[[ PROVIDED RECORDS, beginning ]]
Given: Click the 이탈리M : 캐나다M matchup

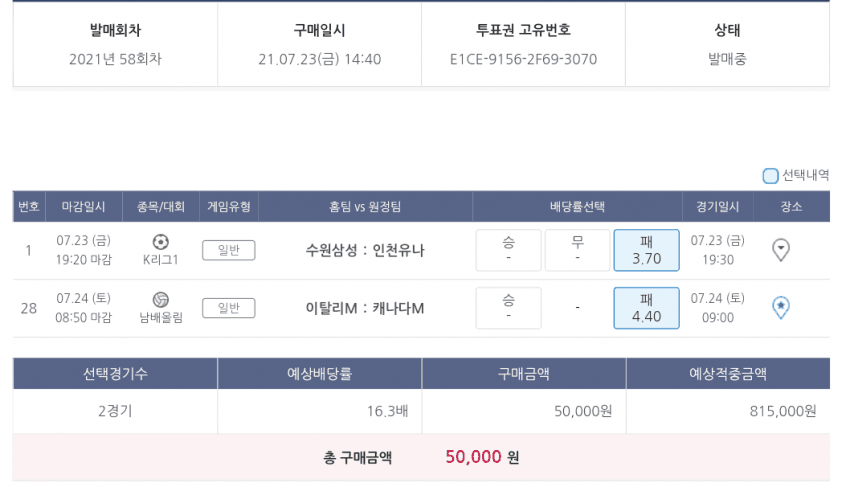Looking at the screenshot, I should (x=365, y=308).
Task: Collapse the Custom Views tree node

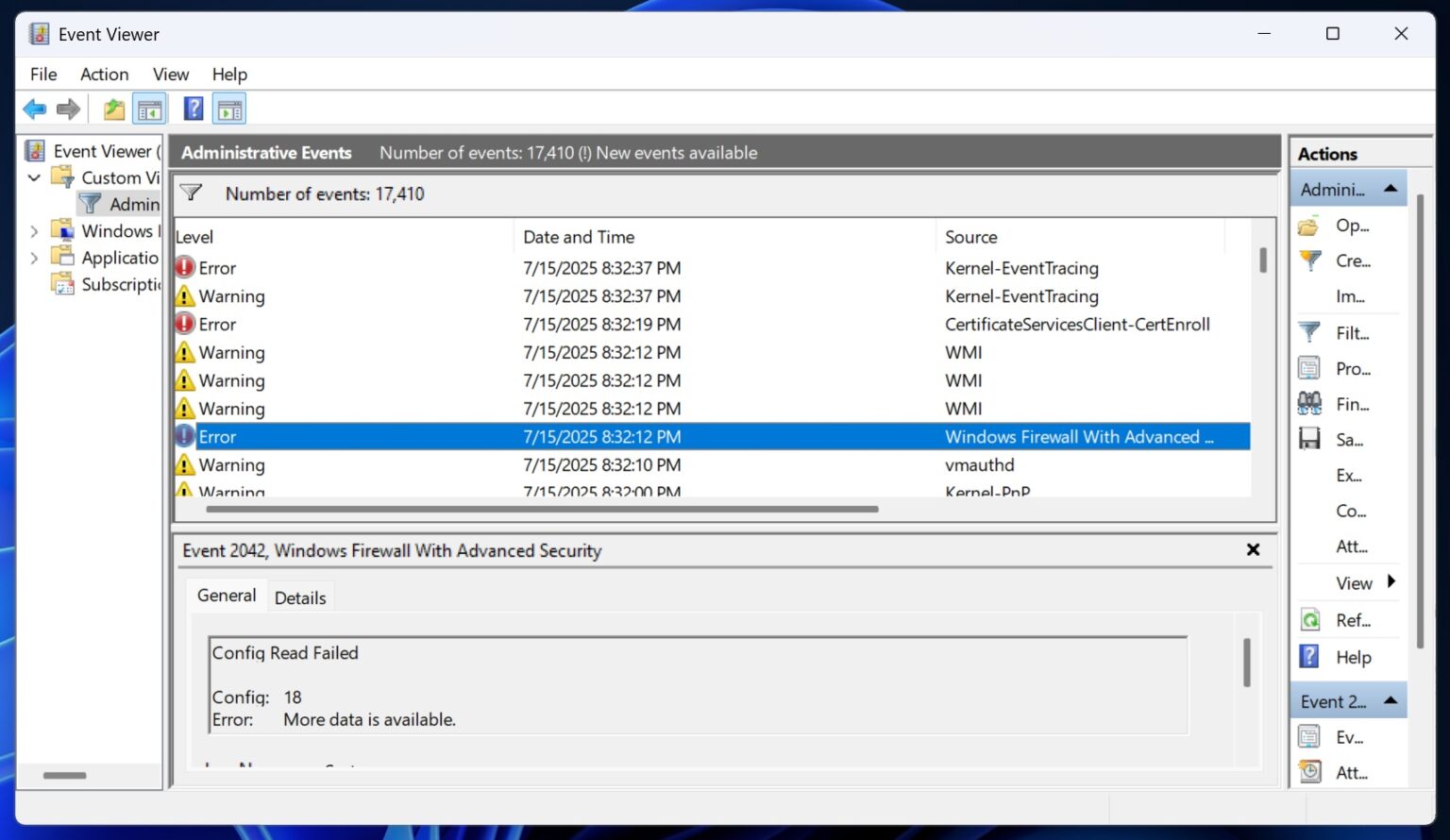Action: [x=34, y=177]
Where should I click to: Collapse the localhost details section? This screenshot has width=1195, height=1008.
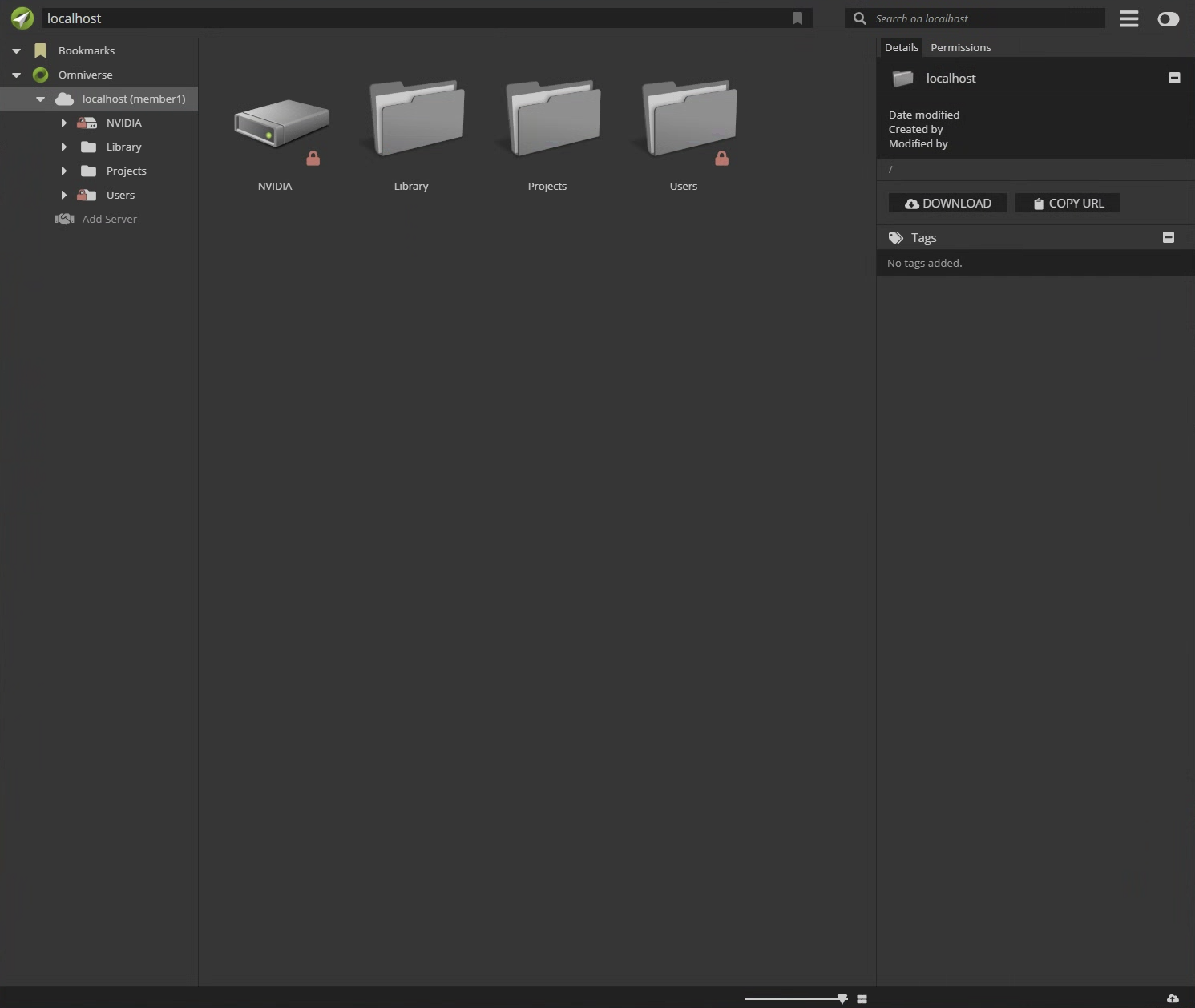tap(1174, 78)
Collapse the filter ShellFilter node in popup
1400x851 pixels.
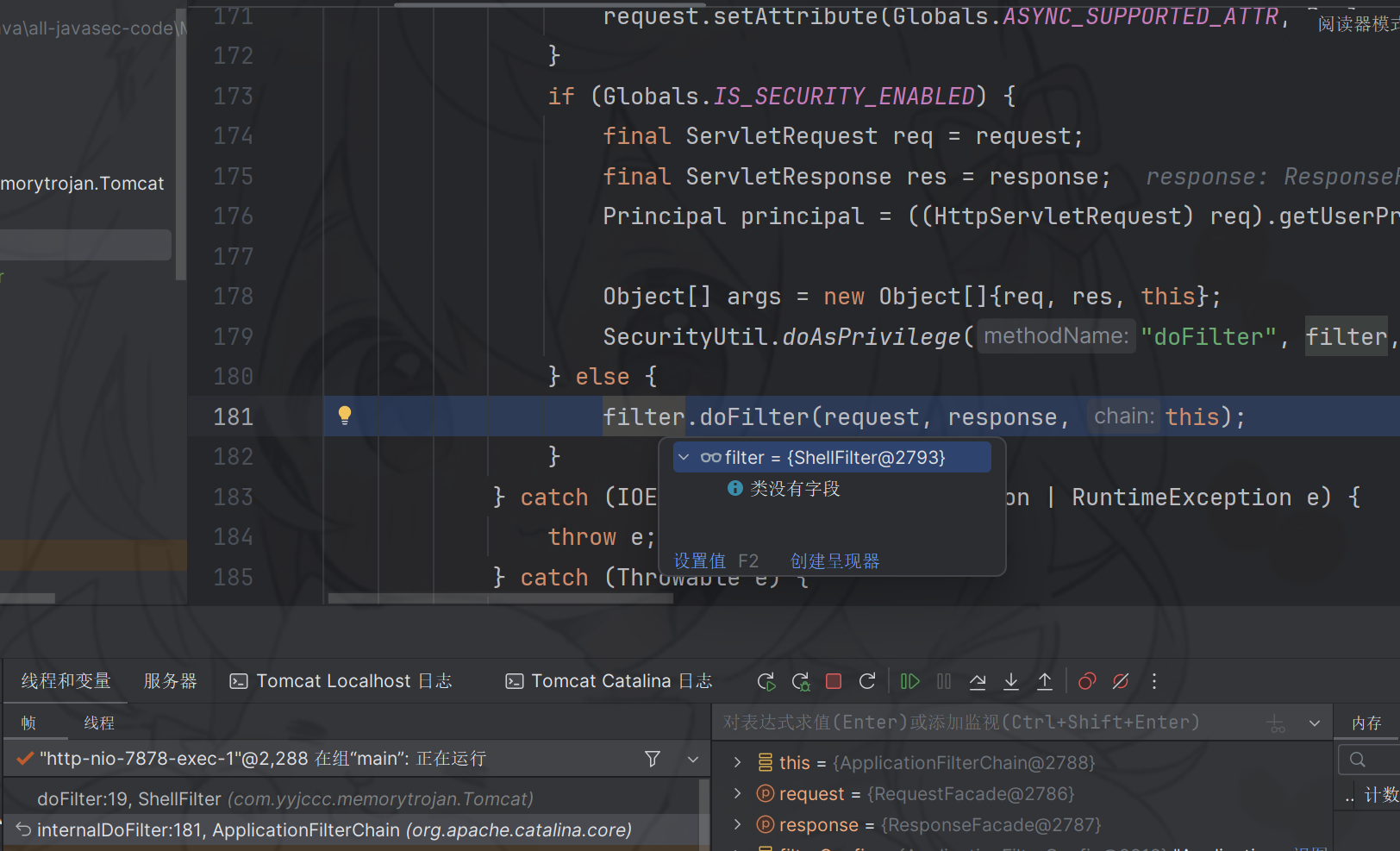tap(684, 457)
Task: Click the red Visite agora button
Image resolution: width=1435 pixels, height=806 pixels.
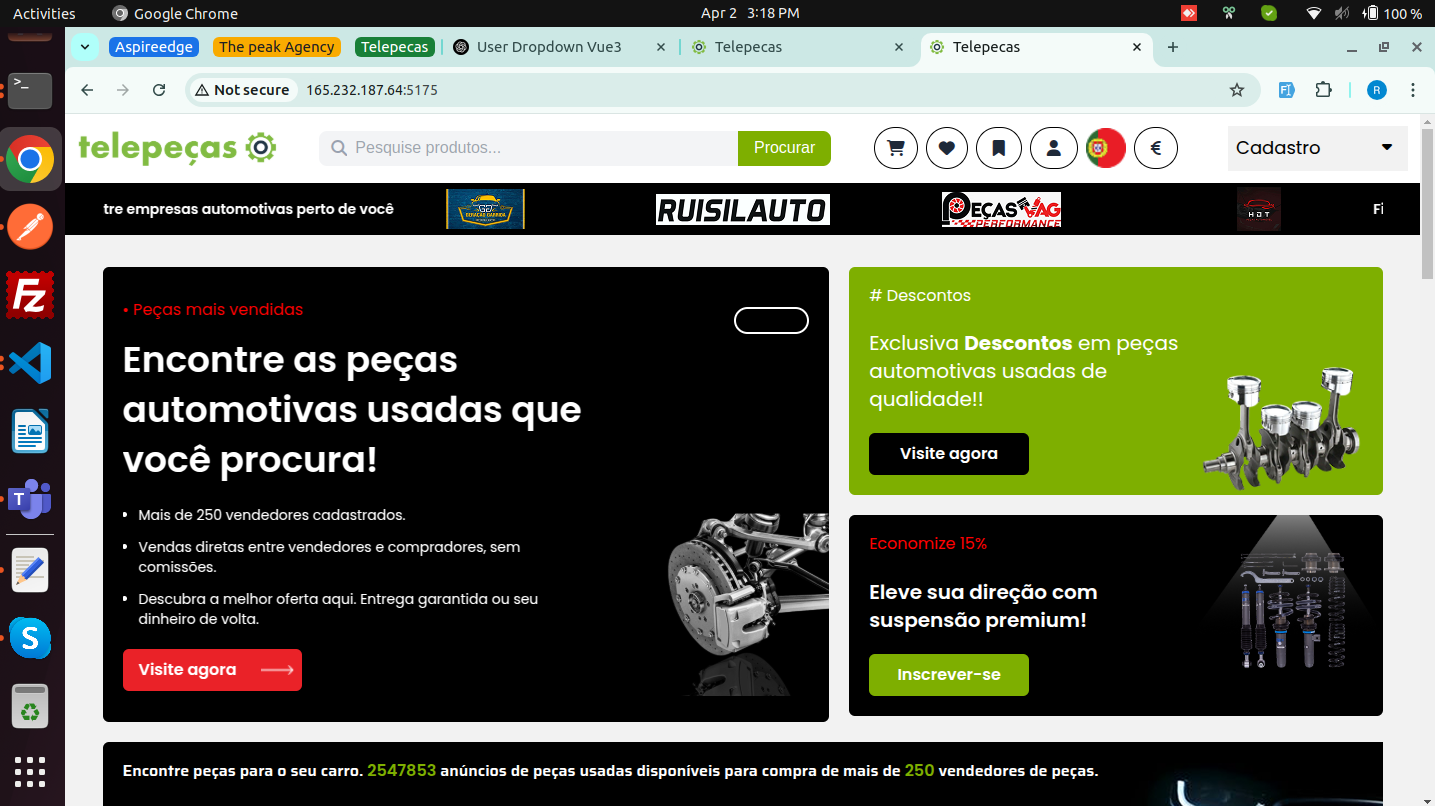Action: (212, 670)
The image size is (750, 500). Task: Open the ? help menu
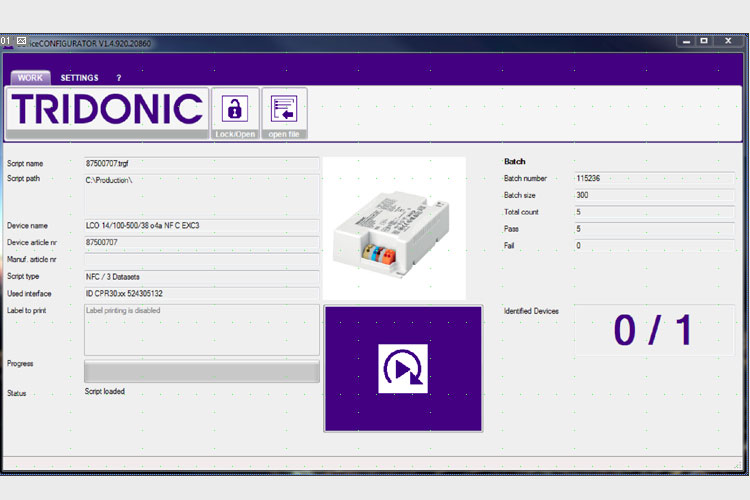click(x=119, y=77)
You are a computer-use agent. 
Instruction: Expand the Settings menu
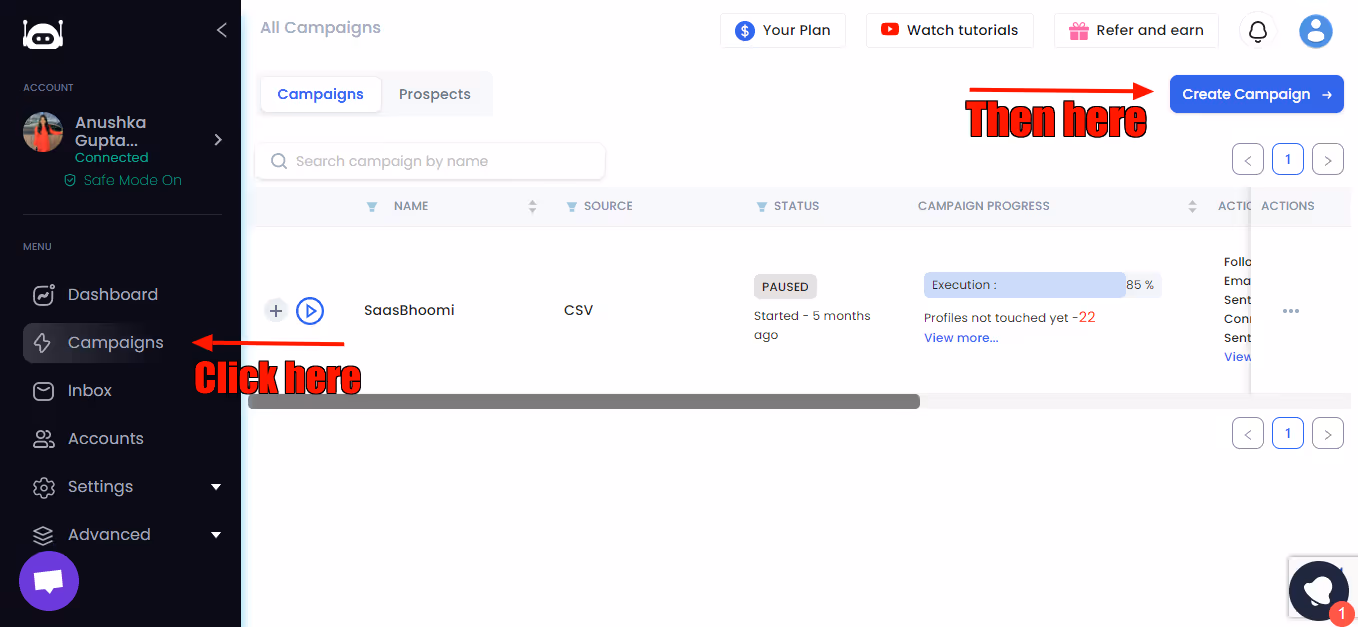[100, 486]
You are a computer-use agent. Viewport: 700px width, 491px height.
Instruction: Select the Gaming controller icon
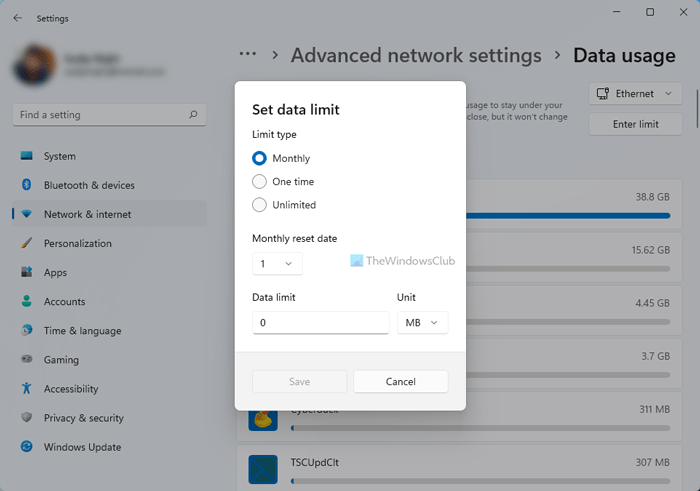[x=26, y=360]
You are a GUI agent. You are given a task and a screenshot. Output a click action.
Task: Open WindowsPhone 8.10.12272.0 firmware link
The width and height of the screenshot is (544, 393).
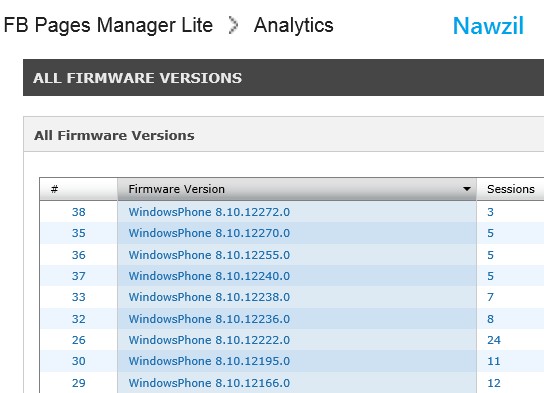click(x=209, y=212)
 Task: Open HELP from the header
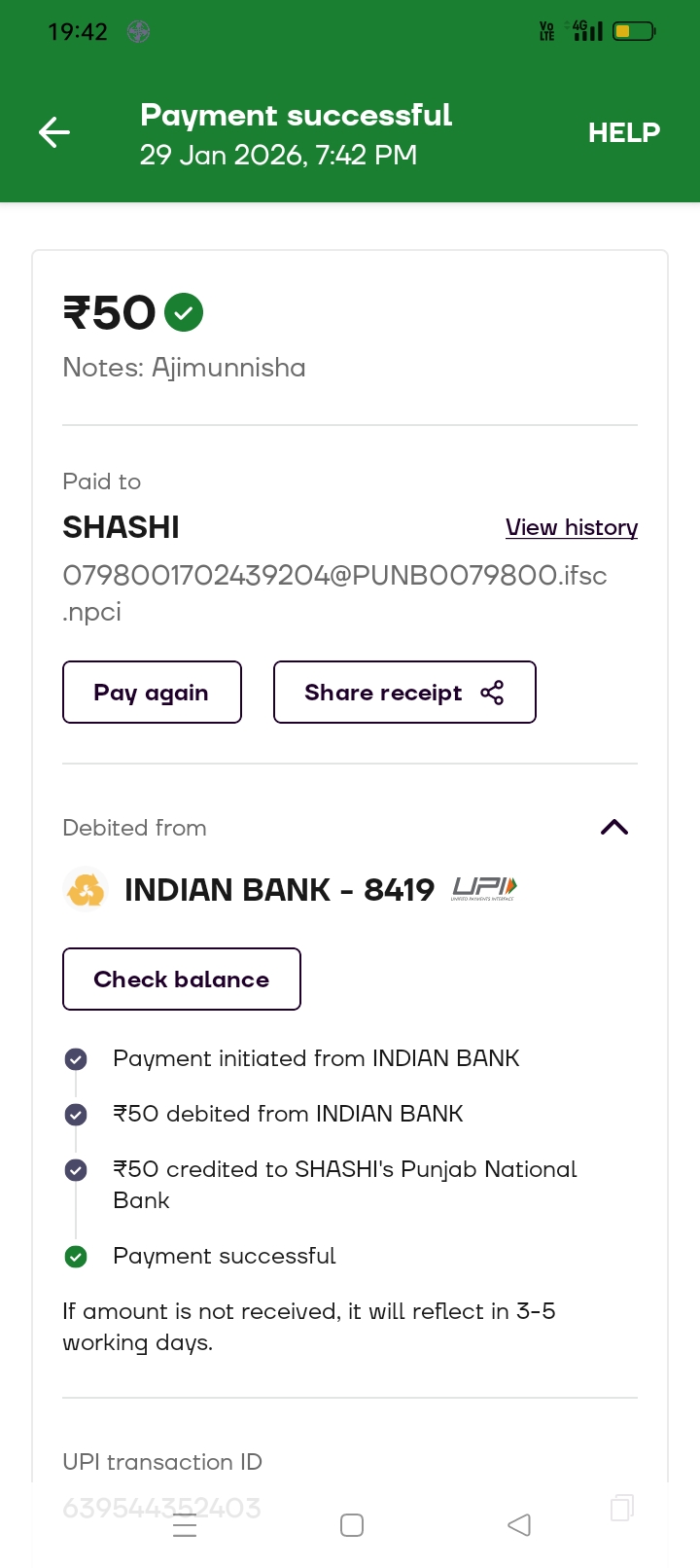tap(623, 132)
[[ PROVIDED RECORDS, end ]]
| ACTION ITEM |
Apart from the pictures, return the records exactly.

| RESPONSE TO THE TASK |
Given: Click the 이탈리M : 캐나다M matchup

Looking at the screenshot, I should (x=365, y=308).
Task: Collapse the Custom Views tree node

Action: [x=34, y=177]
Where should I click to: Collapse the localhost details section? This screenshot has width=1195, height=1008.
tap(1174, 78)
Collapse the filter ShellFilter node in popup
1400x851 pixels.
tap(684, 457)
Task: Click the red Visite agora button
Image resolution: width=1435 pixels, height=806 pixels.
Action: (212, 670)
The image size is (750, 500). Task: Open the ? help menu
click(x=119, y=77)
You are a computer-use agent. 
Instruction: Expand the Settings menu
[100, 486]
You are a computer-use agent. Viewport: 700px width, 491px height.
Instruction: Select the Gaming controller icon
[x=26, y=360]
You are a GUI agent. You are given a task and a screenshot. Output a click action.
Task: Open WindowsPhone 8.10.12272.0 firmware link
The width and height of the screenshot is (544, 393).
click(x=209, y=212)
 Task: Open HELP from the header
tap(623, 132)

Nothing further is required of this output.